[Records from a data collection]
=== Section Start ===

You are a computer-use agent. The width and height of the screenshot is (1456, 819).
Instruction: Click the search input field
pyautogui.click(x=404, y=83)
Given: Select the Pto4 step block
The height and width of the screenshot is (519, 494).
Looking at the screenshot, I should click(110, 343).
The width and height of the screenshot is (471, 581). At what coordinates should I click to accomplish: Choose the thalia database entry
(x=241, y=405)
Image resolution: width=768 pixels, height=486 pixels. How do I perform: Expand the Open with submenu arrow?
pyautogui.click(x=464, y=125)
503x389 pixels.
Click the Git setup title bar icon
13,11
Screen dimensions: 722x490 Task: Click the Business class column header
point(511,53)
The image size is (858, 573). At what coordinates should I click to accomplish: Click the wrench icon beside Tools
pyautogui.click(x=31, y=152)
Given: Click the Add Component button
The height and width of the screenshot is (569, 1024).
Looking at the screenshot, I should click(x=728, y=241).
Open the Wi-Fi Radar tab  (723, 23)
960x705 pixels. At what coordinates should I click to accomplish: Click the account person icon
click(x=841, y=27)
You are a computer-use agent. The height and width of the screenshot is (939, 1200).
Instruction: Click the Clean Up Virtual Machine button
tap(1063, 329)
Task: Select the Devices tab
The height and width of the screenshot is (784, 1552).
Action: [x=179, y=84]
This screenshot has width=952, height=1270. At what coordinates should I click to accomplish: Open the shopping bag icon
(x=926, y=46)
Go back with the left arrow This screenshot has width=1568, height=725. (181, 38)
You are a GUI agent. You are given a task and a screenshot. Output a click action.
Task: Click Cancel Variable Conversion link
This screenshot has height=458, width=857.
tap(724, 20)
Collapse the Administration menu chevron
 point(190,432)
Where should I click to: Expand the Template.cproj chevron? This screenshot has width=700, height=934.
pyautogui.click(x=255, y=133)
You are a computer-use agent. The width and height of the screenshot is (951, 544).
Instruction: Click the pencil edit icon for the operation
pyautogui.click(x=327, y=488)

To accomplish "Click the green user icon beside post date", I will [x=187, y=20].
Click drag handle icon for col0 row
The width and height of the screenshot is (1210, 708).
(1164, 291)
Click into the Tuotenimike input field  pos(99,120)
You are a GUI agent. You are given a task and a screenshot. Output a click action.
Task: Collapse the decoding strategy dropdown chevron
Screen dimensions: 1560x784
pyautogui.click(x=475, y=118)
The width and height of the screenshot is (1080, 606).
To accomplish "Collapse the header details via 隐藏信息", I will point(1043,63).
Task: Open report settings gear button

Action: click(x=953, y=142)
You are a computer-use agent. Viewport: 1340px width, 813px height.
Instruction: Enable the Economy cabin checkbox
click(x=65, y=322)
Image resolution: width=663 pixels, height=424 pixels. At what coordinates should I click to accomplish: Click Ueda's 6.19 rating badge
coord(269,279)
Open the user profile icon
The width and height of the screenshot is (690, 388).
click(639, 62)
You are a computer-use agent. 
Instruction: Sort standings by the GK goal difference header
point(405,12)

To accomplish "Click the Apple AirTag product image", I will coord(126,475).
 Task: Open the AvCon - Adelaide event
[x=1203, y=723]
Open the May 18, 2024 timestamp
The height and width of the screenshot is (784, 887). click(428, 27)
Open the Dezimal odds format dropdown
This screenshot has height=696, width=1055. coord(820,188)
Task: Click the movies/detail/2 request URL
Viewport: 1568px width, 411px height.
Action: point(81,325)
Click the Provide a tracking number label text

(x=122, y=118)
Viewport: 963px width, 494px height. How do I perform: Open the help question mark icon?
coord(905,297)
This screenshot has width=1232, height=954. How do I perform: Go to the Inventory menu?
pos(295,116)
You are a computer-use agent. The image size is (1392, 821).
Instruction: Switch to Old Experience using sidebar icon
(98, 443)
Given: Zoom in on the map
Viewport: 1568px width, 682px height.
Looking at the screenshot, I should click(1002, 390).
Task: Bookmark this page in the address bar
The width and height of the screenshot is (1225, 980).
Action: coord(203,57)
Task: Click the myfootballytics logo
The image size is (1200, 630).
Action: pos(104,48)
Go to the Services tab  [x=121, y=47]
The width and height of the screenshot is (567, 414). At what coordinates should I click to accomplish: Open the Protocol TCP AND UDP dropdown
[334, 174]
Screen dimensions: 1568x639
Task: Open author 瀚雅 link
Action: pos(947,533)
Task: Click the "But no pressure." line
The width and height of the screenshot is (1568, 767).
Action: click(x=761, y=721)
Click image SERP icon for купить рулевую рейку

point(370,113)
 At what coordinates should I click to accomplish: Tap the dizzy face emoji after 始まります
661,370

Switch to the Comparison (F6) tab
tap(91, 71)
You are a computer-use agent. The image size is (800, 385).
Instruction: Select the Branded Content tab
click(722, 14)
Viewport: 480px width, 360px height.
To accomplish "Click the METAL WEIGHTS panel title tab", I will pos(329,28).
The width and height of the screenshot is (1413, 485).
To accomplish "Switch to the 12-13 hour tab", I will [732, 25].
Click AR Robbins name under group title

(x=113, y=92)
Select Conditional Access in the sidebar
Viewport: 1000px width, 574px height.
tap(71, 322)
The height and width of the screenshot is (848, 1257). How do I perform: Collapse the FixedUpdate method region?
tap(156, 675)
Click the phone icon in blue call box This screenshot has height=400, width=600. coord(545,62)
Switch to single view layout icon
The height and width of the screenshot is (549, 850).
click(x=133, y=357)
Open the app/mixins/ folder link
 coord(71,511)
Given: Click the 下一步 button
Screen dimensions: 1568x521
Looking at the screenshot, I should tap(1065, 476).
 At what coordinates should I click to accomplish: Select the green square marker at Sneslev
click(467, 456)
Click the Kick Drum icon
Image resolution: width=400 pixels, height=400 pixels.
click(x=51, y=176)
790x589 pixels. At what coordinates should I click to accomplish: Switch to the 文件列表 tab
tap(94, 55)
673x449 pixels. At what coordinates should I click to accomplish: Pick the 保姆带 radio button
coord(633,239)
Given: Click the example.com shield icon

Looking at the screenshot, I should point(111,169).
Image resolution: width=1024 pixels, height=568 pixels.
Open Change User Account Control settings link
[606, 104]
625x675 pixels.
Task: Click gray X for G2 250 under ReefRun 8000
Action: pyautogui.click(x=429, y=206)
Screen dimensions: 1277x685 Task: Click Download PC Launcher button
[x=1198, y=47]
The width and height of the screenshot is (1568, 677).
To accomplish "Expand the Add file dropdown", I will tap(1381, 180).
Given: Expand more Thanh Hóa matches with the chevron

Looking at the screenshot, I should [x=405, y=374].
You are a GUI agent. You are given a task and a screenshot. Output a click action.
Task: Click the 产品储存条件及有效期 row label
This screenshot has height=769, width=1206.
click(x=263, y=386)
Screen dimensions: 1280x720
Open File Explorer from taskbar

=== Section End ===

WHAT TO PRODUCE: Would you print exactly, and only, the lines of the data above from the line with "Instruction: Click the pencil" through the line with "Given: Zoom in on the map", inclusive?

REPLY:
Instruction: Click the pencil edit icon for the operation
pyautogui.click(x=327, y=488)

To accomplish "Click the green user icon beside post date", I will [x=187, y=20].
Click drag handle icon for col0 row
The width and height of the screenshot is (1210, 708).
(1164, 291)
Click into the Tuotenimike input field  pos(99,120)
You are a GUI agent. You are given a task and a screenshot. Output a click action.
Task: Collapse the decoding strategy dropdown chevron
Screen dimensions: 1560x784
pyautogui.click(x=475, y=118)
The width and height of the screenshot is (1080, 606).
To accomplish "Collapse the header details via 隐藏信息", I will point(1043,63).
Task: Open report settings gear button

Action: click(x=953, y=142)
You are a computer-use agent. Viewport: 1340px width, 813px height.
Instruction: Enable the Economy cabin checkbox
click(x=65, y=322)
Image resolution: width=663 pixels, height=424 pixels. At what coordinates should I click to accomplish: Click Ueda's 6.19 rating badge
coord(269,279)
Open the user profile icon
The width and height of the screenshot is (690, 388).
click(639, 62)
You are a computer-use agent. 
Instruction: Sort standings by the GK goal difference header
point(405,12)

To accomplish "Click the Apple AirTag product image", I will coord(126,475).
 Task: Open the AvCon - Adelaide event
[x=1203, y=723]
Open the May 18, 2024 timestamp
The height and width of the screenshot is (784, 887). click(428, 27)
Open the Dezimal odds format dropdown
This screenshot has height=696, width=1055. coord(820,188)
Task: Click the movies/detail/2 request URL
Viewport: 1568px width, 411px height.
Action: point(81,325)
Click the Provide a tracking number label text

(x=122, y=118)
Viewport: 963px width, 494px height. How do I perform: Open the help question mark icon?
coord(905,297)
This screenshot has width=1232, height=954. How do I perform: Go to the Inventory menu?
pos(295,116)
You are a computer-use agent. The image size is (1392, 821).
Instruction: Switch to Old Experience using sidebar icon
(98, 443)
Given: Zoom in on the map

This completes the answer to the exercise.